Most so-called experts say that regardless of who wins the election, President Obama, or Governor Romney, itemized deductions will be receiving an overhaul. These two gentlemen have very different views about how they will deal with itemized deductions, but both of them believe the itemized deductions should be limited. President Obama says he will not eliminate deductions from mortgage interest, state and local taxes, and donations to charity. However, he says he will limit them in two ways. First, Obama says that he would limit all of these deductions by 3% of the amount, by which adjusted gross income is greater than $250,000 for married couples, $225,000 for head of household, or $200,000 for single folks, and $125,000 for married filing separate. Also, this reduction could not be greater than 80% of itemized deductions.
Secondly, he would also reduce the amount of itemized deductions for those with high incomes, but remain after applying the 3% reduction set forth above. The tax value of itemization would be limited to 28% beginning in 2013. Additionally, the President is proposing to increase tax brackets to 36% and 39.6%.
The effect of both of these is the taxpayers brackets above 28% would end up paying an extra tax, which could be as high as 11.6% of their deductions.

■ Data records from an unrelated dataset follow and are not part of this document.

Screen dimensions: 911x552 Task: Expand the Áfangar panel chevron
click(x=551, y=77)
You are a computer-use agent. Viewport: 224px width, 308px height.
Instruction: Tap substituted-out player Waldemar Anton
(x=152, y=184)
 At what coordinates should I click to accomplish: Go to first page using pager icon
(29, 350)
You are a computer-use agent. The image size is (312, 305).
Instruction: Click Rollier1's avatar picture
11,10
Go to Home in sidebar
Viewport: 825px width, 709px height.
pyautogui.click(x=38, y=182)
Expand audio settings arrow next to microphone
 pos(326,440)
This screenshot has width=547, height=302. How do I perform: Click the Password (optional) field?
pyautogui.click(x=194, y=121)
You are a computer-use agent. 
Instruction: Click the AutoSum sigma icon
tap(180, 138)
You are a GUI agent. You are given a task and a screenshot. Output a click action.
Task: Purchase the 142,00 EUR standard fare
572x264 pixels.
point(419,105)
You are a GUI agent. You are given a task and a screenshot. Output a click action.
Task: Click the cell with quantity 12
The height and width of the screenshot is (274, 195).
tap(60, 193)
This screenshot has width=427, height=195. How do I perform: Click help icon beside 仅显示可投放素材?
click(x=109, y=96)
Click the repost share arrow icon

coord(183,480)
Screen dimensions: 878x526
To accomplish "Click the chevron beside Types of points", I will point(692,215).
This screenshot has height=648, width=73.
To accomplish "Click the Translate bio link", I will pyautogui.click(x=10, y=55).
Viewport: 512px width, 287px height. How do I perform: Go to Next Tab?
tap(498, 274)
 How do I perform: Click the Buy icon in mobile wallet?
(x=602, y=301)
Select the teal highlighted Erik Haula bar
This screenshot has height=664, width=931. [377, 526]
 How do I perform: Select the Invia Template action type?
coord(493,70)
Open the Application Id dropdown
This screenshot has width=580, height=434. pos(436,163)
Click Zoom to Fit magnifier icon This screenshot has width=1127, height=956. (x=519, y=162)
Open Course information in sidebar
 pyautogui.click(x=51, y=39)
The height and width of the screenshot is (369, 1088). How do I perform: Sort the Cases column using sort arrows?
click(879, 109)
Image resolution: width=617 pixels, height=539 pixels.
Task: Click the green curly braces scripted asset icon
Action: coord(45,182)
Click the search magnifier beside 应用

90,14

Governor Romney is tackling the problem in a different way. He says he would put a cap on itemized deductions, although, we do not have a detailed a proposal yet. He talked about potentially limiting itemized deductions to $17,000. He has also floated the idea of putting that limit at $25,000. The outcome of this is less clear because the exact deduction limit depends on his proposed tax plan. He is proposing to reduce marginal tax rates by 20% across the board. The current tax rates are 10% to 35%. Under Romney they will be 8% to 28%.